> DATA

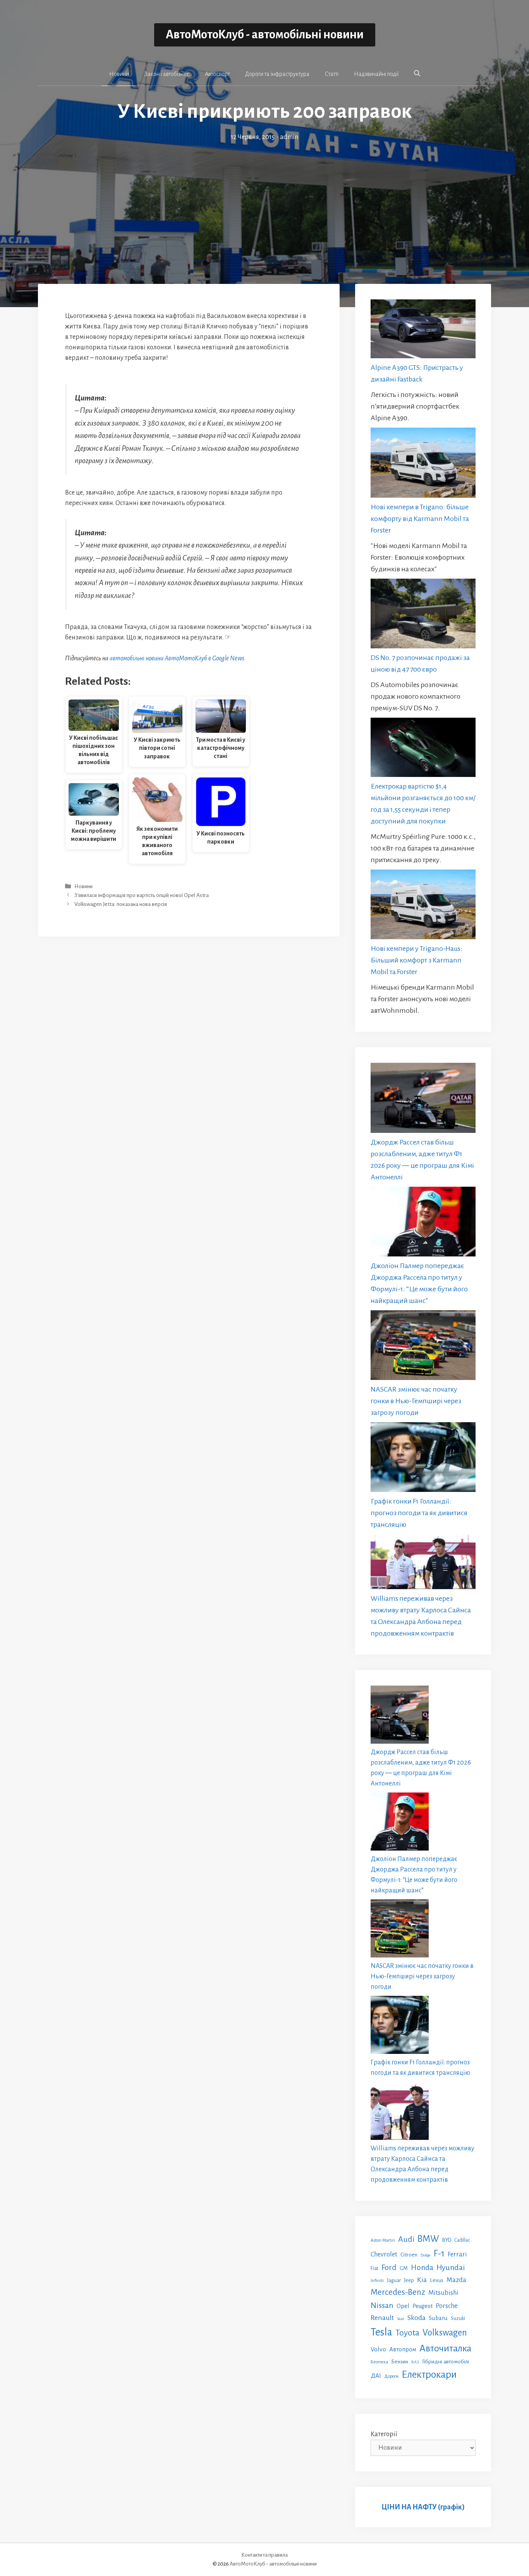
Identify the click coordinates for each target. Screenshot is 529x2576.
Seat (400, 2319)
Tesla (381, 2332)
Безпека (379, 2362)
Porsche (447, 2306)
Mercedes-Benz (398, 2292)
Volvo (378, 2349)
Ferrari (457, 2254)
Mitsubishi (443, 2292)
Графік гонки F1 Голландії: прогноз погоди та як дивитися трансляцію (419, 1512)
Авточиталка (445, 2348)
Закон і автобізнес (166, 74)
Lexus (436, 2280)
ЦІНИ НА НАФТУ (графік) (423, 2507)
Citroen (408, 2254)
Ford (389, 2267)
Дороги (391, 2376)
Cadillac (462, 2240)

> WORK INSTRUCTION
Output, exactly and with no other text, the line that contains "Mitsubishi (443, 2292)" and all lines from there to the end of the records.

> TASK OUTPUT
Mitsubishi (443, 2292)
Графік гонки F1 Голландії: прогноз погоди та як дивитися трансляцію (419, 1512)
Авточиталка (445, 2348)
Закон і автобізнес (166, 74)
Lexus (436, 2280)
ЦІНИ НА НАФТУ (графік) (423, 2507)
Citroen (408, 2254)
Ford (389, 2267)
Дороги (391, 2376)
Cadillac (462, 2240)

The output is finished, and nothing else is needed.